Van Goethem was a Parisian girl who sought training, a small income to sustain her and a meager contribution to her family. She was from one of the poorest neighborhoods in Paris and struggled to survive in poverty.
Due to her mother’s tenacity, Van Goethem and her sister found employment at the Paris Opera, but the opera was not known for treating the dancers well. They were referred to as “little rats” and the opera granted them only a small wage to earn scant meals while they rehearsed long hours.
The dancers could find a patron of sorts, in the pool of those who supported the opera, but doing so often came at the cost of comprising their morals.
Degas himself was born to parents who helped him begin his artistic endeavors and acquire a higher station in life.

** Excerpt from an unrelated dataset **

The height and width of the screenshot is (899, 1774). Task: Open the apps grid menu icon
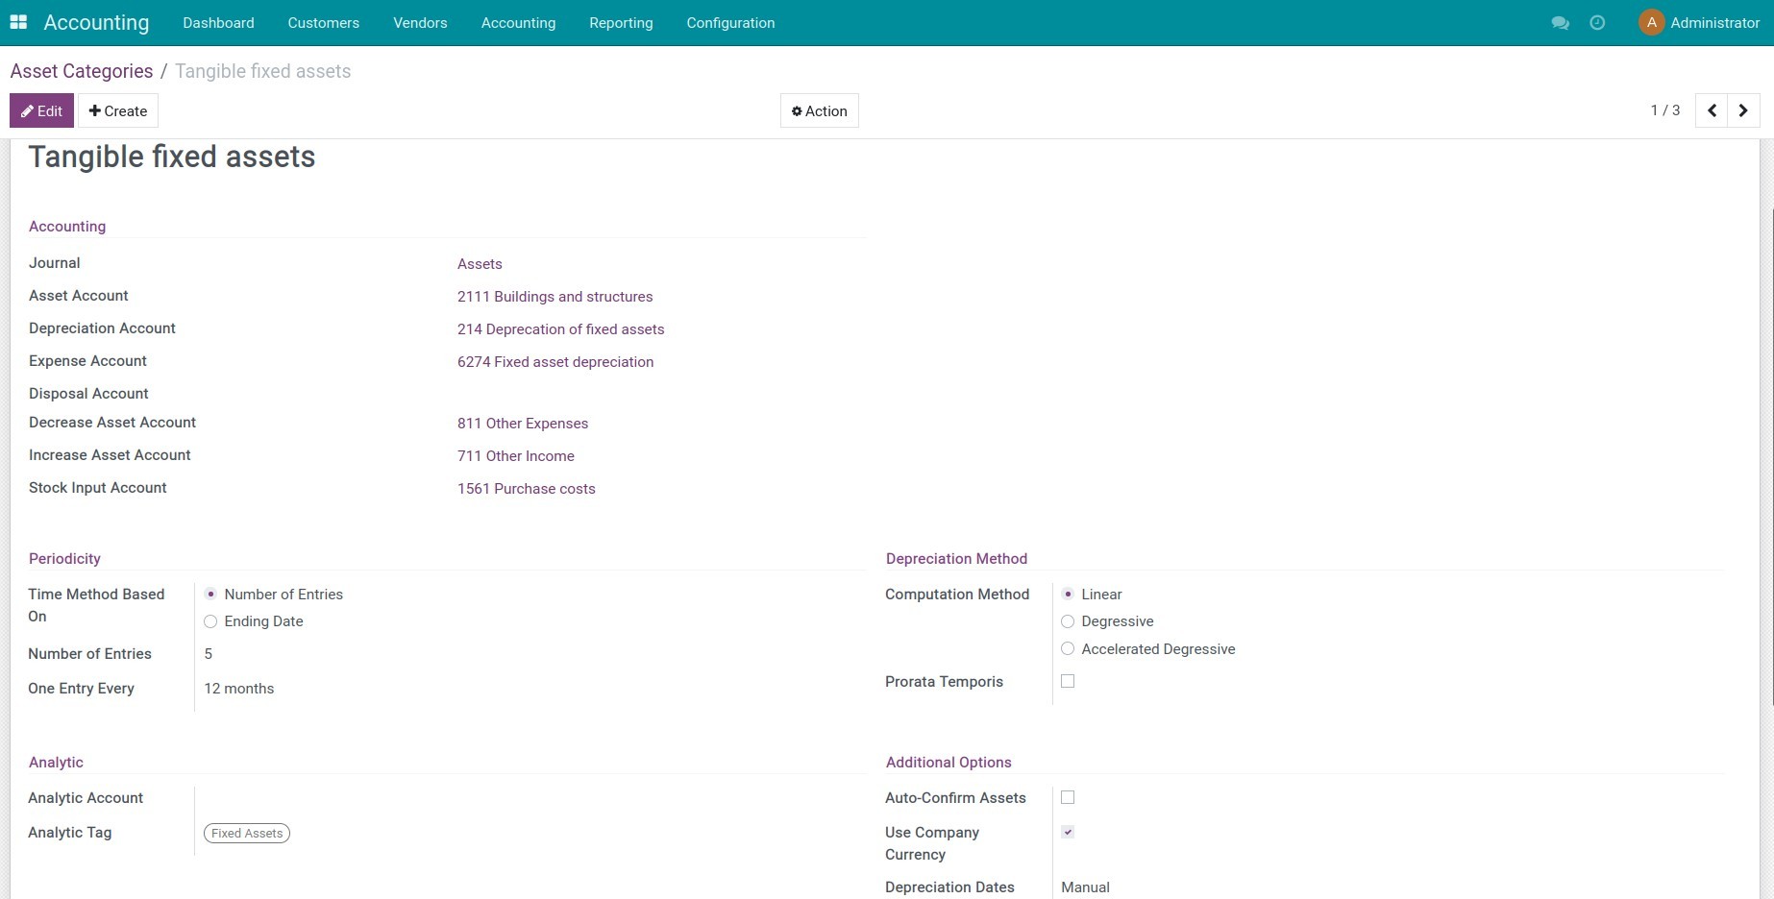point(18,21)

His mother was born in Louisiana and her family remained in the United States. His father was a banker who survived bankruptcy and considered artwork a luxury item. As a true artist, Degas maintained that artwork was a necessity for living.
Degas created artwork and sold enough of it to support his lifestyle, including becoming a voracious collector of his contemporaries, Manet, Pissarro, van Gogh, Delacroix, and others. Through the years, Degas accumulated more than 500 masterpieces and thousands of lithographs.
During Degas’s lifetime, his artwork wasn’t well received by elite art circles, but his work was celebrated posthumously. Following Degas’s death in 1917, his close circle of friends and family found over 150 wax statuettes in his home, including “The Little Dancer.”
The family’s decision to send “The Little Dancer” and other wax statuettes to the A. A. Hebrard foundry in Paris to be cast in bronze, contrasted the artist’s personality and wishes, yet the 22 bronze castings became a celebration of Degas’s work and life. Collectors and museums sought the limited edition pieces and in 1971 a bronze casting with the statue's original clothing was sold for $380,000. Its value has increased decade after decade.
The French government did not regard the original wax sculpture highly, so they permitted the piece to leave the country for a mere $160,000. Today, the only bronze casting that remains in France is at the Musee d’Orsay in Paris. In 1956, Paul Mellon, an American, purchased the original wax sculpture.
In this book, Laurens pans outward from the stage of the Paris Opera, to the studio of Degas, to Paris and the art world, steered at the time by Impressionists in the 1880s. “The Little Dancer: Aged Fourteen” was originally written in French, and the translation into English is not written with a flowing cadence, but it does have rich historical context that helps one have a deeper appreciation of the artwork and the time in which it was created. It will no doubt enrich the world’s adoration of “The Little Dancer.”